_Excerpted passage_:
•••

Later I would learn that he had used a special kind of surgical tape, something doctors use even today in lieu of stitching. It aids in recovery and leaves a smaller scar. I felt better after that that the doctor had used something new and advanced. It was kind of sci-fi-ey special. Because the wound healed faster, I didn't have to wear that silly bandage under my chin for very long. It was inconvenient and rather embarrassing. I have had enough of aunties rubbing my hair going "Oh, you poor thang!"
Another serious injury occurred while me and my buddies were out playing football in a neighbourhood school field (Geylang English Primary). The ball had rolled to one big tree and rested there. I ran over and decided to give it a big whack to send it back to the middle of the field. A BIG WHACK. I imagined the ball sailing high, glorious in the sun, people cheering ecstatically. But that beautiful playback stopped abruptly as I crumpled to the ground clutching my foot going "Ow, ow, ow!" I had whacked not the ball but a good part of a giant tree root!
Needless to say, that big toe became sorely bruised. It turned ugly and the nail eventually dropped off. Looking at the now nail-less, blue and black toe, I worried about gangrene. But my toe still had sensitivity, so I just let it heal. Before long I was back at football once more. As an active kid, you sometimes just let these things slide off your back like water on oil.
Another foot injury happened to my friend Meng in that same football field. This time, it was more serious. He had stepped on a piece of broken glass and the sole of his foot was cut wide open. We must have been older then because we did not panic. We bandaged it up as best as we could with our hankherchiefs (isn't it great we got handkerchiefs back then?) and then rushed him on bicycle back home. Fortunately, it was but only two lorongs away. We helped him up the stairs and handed him over to his family. They were quite calm about it and did not scold either of us kids (which was a relief!) I remember his family drove a Ford Escort (the one that looks like a coupe), so he must have gotten to the hospital real quick. The car was sky blue. His family was into garment making and when you visited him, you could always hear electric sewing machines whirring.
This football field we always played at belonged to a primary school. It's rather quaint in that it consisted mostly of single storey classrooms made of slatted wood siding and had glass louvered windows. I am not sure if there are many of such schools left still. It was an English school for a long time and then became a Malay sekolah. It's between Lor 21 and Lor 23 and sandwiched by Sims Avenue and Geylang Road. It is still there but the premises have already been taken over by social enterprises (a thrift shop) and auto companies. In the field now stand a huge hangar. That's rather sad, I think. It has completely changed the character of the place. I hope they don't ruin it further beyond recognition.
They say accidents maketh a man stronger. I think the same applies to boys.
We were out again at that field playing, this time with our bikes. We had made an earth ramp and were trying to outdo each another by jumping higher and further. When my turn came, I took off quite nicely but landed quite hard. So hard that it positively bent the banana seat of my bike. Needless to say, the part that did the bending was pretty sore. I thought my bollocks had burst! Would my non-existent hernia come back? So, it was another round of worry about medical conditions. I think I had more worry keeping it from my mom and dad. Who'd want another round of caning?
When you get hit there (the manly regions, so to speak) it is quite difficult to walk straight. Somehow, I even managed that and mom and dad never found out about my ambitions to become a daredevil. But there was no fooling my mom when I got bit by an Alsatian dog. I had to let on eventually because I was worried sick about becoming a frothing, water-hating rabid zombie. Besides the chin scar, the thickened toe nail (that's how they will grow back) and that pair of puncture holes on my butt, I don't have any more bodily souvenirs from my childhood. Maybe that is for the best!

•••

[Saved entries]
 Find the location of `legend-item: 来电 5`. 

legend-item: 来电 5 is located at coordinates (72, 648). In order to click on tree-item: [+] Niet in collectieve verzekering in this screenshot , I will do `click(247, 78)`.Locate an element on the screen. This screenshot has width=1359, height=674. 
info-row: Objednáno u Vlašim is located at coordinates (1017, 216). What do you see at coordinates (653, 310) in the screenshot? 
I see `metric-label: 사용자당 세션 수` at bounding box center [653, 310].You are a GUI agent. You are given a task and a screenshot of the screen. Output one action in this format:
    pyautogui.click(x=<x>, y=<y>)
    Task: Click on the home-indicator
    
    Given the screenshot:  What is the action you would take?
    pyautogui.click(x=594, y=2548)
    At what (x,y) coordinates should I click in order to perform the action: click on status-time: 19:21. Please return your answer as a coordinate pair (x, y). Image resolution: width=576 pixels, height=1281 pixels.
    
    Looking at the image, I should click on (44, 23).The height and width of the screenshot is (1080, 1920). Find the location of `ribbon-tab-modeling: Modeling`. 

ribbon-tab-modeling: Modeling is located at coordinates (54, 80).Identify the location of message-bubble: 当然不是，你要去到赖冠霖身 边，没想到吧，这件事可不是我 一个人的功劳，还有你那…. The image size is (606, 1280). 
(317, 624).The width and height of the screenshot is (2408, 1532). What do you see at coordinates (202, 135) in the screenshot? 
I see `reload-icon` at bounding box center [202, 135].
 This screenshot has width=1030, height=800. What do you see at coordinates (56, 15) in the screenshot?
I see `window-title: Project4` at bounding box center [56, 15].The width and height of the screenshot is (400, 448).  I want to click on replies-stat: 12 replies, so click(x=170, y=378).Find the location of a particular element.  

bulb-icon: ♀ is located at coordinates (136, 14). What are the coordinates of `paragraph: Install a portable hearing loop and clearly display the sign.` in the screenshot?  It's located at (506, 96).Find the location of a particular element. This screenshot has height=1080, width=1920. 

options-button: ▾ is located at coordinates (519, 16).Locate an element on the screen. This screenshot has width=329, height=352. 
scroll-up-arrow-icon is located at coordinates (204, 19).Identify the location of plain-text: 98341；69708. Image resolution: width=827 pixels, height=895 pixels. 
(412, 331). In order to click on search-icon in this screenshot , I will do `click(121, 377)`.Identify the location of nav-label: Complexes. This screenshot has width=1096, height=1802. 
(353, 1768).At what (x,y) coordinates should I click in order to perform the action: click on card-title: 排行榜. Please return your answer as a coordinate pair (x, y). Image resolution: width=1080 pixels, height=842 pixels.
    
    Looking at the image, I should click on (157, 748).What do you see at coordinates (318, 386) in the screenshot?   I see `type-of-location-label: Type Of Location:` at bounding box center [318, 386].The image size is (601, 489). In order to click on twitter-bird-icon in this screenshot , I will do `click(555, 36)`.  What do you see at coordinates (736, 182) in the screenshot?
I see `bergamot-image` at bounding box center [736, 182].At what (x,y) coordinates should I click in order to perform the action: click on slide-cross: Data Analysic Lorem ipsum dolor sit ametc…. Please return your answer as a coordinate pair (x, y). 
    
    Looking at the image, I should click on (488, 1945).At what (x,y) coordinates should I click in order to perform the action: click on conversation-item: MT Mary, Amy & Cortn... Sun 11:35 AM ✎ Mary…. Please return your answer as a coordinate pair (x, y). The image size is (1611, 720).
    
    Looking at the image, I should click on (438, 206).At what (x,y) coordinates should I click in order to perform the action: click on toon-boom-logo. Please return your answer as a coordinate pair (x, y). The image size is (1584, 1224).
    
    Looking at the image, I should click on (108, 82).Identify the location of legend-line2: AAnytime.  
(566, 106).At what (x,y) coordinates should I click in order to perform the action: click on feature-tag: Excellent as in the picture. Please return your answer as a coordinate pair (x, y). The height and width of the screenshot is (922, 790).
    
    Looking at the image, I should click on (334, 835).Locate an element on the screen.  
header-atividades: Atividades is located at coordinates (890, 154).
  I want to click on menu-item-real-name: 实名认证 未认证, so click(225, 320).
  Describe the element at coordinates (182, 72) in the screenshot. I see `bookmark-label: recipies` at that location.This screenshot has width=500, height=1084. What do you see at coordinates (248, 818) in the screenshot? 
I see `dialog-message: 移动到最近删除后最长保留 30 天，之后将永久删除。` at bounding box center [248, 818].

•••

_What is expected_:
Answer these questions using the passage about childhood injuries:
(a) What did the narrator hit instead of the ball?
(b) What color was the car Meng's family drove?
(c) What now stands in the school's field?
The items are separate material and are not part of the passage about childhood injuries.

_Written solution_:
(a) A good part of a giant tree root.
(b) Sky blue.
(c) A huge hangar.